EXERCISE MATERIALS.
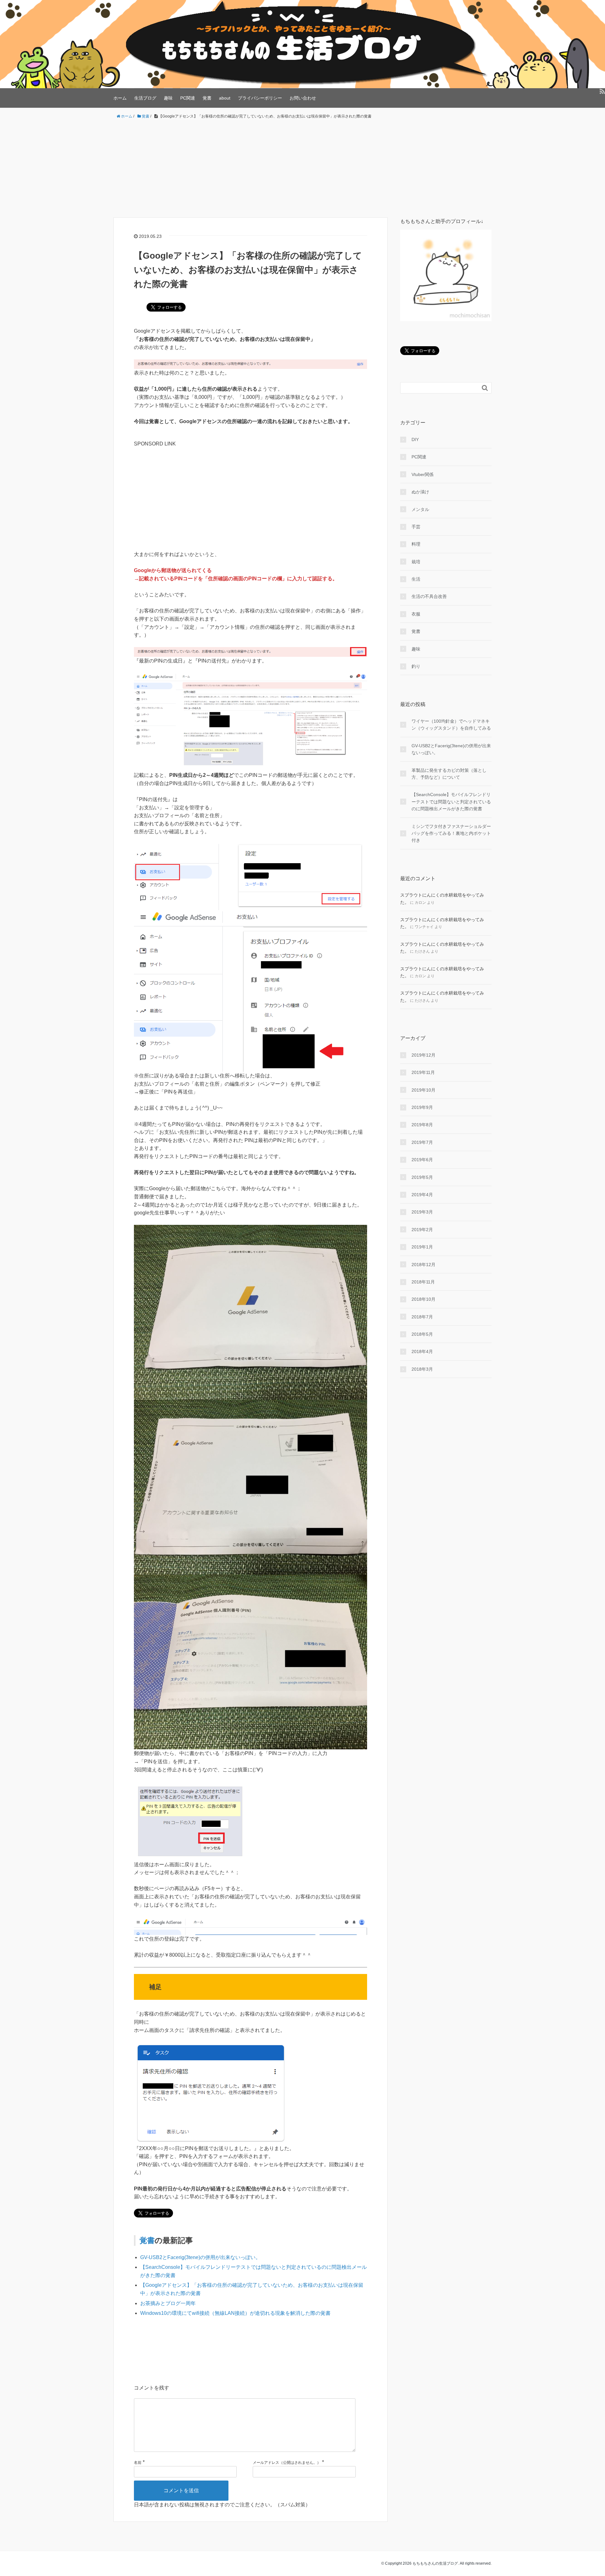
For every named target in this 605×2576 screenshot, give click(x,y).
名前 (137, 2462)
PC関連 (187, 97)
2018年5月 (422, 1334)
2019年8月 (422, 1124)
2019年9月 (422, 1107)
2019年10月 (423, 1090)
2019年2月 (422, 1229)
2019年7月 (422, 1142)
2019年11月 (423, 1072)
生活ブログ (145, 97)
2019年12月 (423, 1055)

* * *

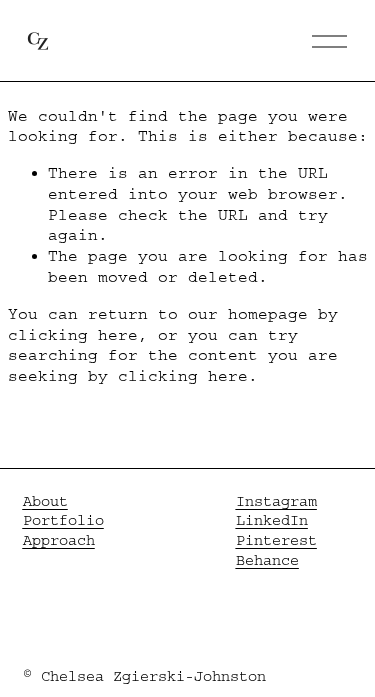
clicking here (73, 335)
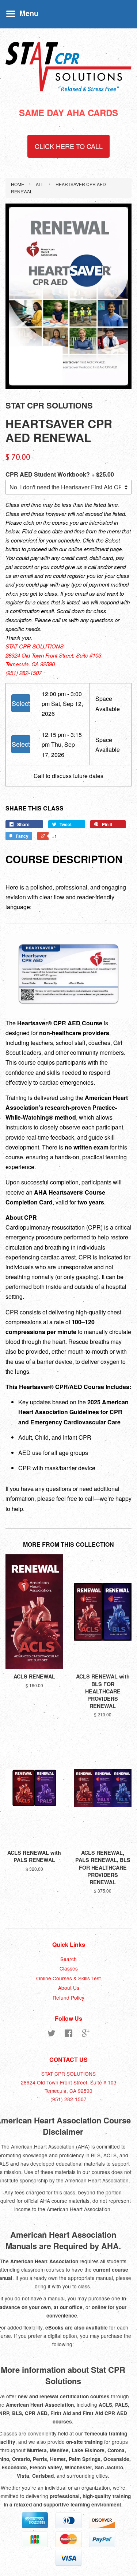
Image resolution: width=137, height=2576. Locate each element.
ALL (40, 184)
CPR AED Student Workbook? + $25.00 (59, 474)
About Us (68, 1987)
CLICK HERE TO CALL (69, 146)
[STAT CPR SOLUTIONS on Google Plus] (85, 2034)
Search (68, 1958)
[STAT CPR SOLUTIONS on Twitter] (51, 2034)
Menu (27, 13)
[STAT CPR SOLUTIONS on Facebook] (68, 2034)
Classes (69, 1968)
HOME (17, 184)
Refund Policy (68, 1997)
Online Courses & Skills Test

* * *

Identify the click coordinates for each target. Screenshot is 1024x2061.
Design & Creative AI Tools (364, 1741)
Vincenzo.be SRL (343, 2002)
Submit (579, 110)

WHAT TO PRODUCE. Whenever "SOLUTIONS" occurs in a line above, copy that line.

RESPONSE TO THIS TASK.
[STAT CPR SOLUTIONS on Google Plus] (85, 2034)
[STAT CPR SOLUTIONS on Twitter] (51, 2034)
[STAT CPR SOLUTIONS on Facebook] (68, 2034)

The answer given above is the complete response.